En 1938, au milieu d’un mouvement de grève insurrectionnel aux États-Unis avec grèves sur le tas de masse et occupations d’usines, Léon Trotsky observait: «Dans les périodes de lutte de classe aiguë, les organes dirigeants des syndicats visent à devenir les maîtres du mouvement de masse afin de le rendre inoffensif… En temps de guerre ou de révolution, lorsque la bourgeoisie est plongée dans des difficultés exceptionnelles, les dirigeants syndicaux deviennent généralement des ministres bourgeois».

Le rassemblement du RMT confirme les avertissements de Trotsky. Une radicalisation massive de la classe ouvrière est en cours, dans le contexte du plus grand effondrement du niveau de vie depuis les années  1930, d’une pandémie qui a fait plus de 200.000  morts, et d’une escalade de la guerre menée contre la Russie par les forces de l’OTAN sur le continent européen. Le RMT a assumé le rôle principal pour ce qui est de conduire l’opposition de la classe ouvrière derrière le Parti travailliste à une époque de «difficultés exceptionnelles» pour la bourgeoisie.

L’accueil en héros de Sanders par le RMT fait partie de ces efforts. Le président du RMT, Alex Gordon, un membre dirigeant du Parti communiste de Grande-Bretagne (aligné sur le Morning Star), a couvert Sanders d’éloges enthousiastes à son arrivée sur scène, taisant sa défense de l’impérialisme américain sur des décennies, dans son pays comme à l’étranger.
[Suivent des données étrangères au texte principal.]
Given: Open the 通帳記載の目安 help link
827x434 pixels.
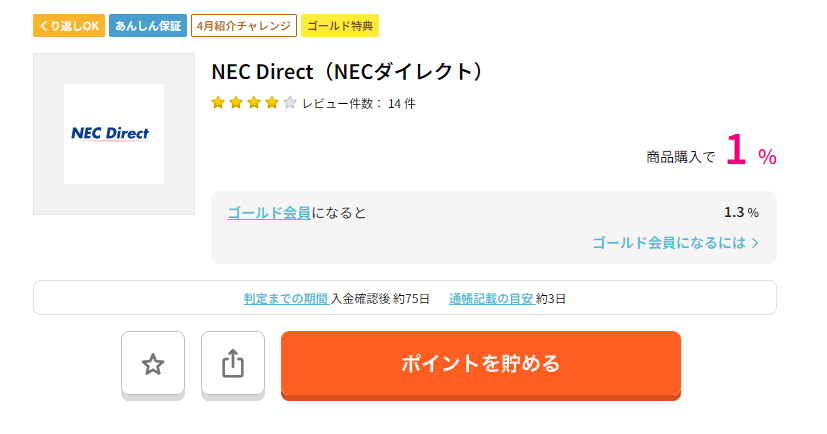Looking at the screenshot, I should click(492, 299).
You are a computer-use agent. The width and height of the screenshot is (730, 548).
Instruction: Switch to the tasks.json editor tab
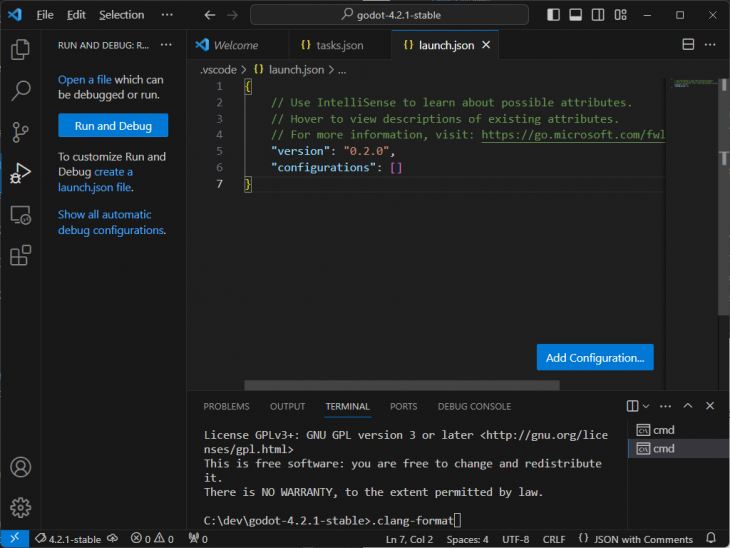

Le sénateur du Vermont a par deux fois cherché à obtenir l’investiture du Parti démocrate pour être candidat à la présidence des États-Unis, dénonçant de manière populiste «la classe des milliardaires», avant d’apporter son soutien aux bellicistes Hillary Clinton (2016) et Joe Biden (2020).

L’ancien vice-président Joe Biden (à gauche) et le sénateur Bernie Sanders (à droite) se saluent avant de participer à un débat de primaire présidentielle démocrate aux studios CNN à Washington, le 15  mars 2020 [AP Photo/Evan Vucci]. [AP Photo/Evan Vucci]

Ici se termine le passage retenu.